* _Prompt_: Can you rewrite the listing lines starting at the line that contains "This screenshot has width=828, height=720." and ending at the line that contains "Action: tap(566, 245)", changing "Where should I click to" to "Which spot should I click to" and leaving everything else as it is?

(Listing of target coordinates)

☆ ☆ ☆

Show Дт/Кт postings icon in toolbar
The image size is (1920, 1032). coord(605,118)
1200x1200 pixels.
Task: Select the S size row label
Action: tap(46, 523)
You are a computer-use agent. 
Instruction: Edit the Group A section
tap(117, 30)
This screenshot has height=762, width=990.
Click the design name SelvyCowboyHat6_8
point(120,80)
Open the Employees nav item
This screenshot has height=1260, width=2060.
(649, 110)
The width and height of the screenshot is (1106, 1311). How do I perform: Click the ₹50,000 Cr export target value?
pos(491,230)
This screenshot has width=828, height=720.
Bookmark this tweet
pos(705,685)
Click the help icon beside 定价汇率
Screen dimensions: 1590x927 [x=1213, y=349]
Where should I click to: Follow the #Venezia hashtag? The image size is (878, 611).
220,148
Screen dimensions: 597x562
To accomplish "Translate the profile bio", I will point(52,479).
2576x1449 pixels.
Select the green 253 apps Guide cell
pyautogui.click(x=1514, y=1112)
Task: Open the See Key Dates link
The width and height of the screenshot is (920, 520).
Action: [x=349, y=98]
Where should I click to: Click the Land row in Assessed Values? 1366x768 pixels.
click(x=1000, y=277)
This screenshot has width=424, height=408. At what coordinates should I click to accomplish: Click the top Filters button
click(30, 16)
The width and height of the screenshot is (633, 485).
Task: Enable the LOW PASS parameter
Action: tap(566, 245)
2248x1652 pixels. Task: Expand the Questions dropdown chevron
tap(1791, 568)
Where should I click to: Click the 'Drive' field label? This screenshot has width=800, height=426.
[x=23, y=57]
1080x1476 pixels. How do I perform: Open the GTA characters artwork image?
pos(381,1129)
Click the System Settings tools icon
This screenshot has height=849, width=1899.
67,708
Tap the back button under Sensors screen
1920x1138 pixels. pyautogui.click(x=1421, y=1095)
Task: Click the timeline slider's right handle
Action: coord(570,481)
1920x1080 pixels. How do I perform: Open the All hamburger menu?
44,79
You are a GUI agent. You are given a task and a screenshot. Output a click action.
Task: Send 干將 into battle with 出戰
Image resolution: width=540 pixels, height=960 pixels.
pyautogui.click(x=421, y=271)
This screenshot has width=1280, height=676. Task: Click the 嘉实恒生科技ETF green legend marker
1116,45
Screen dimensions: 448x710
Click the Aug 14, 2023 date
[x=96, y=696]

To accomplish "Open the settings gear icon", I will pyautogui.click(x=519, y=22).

☆ ☆ ☆

* _Output below_:
This screenshot has width=828, height=720.
Bookmark this tweet
pos(705,685)
Click the help icon beside 定价汇率
Screen dimensions: 1590x927 [x=1213, y=349]
Which spot should I click to: Follow the #Venezia hashtag? The image size is (878, 611).
220,148
Screen dimensions: 597x562
To accomplish "Translate the profile bio", I will point(52,479).
2576x1449 pixels.
Select the green 253 apps Guide cell
pyautogui.click(x=1514, y=1112)
Task: Open the See Key Dates link
The width and height of the screenshot is (920, 520).
Action: [x=349, y=98]
Which spot should I click to: Click the Land row in Assessed Values? 1366x768 pixels.
click(x=1000, y=277)
This screenshot has width=424, height=408. At what coordinates should I click to accomplish: Click the top Filters button
click(30, 16)
The width and height of the screenshot is (633, 485).
Task: Enable the LOW PASS parameter
Action: tap(566, 245)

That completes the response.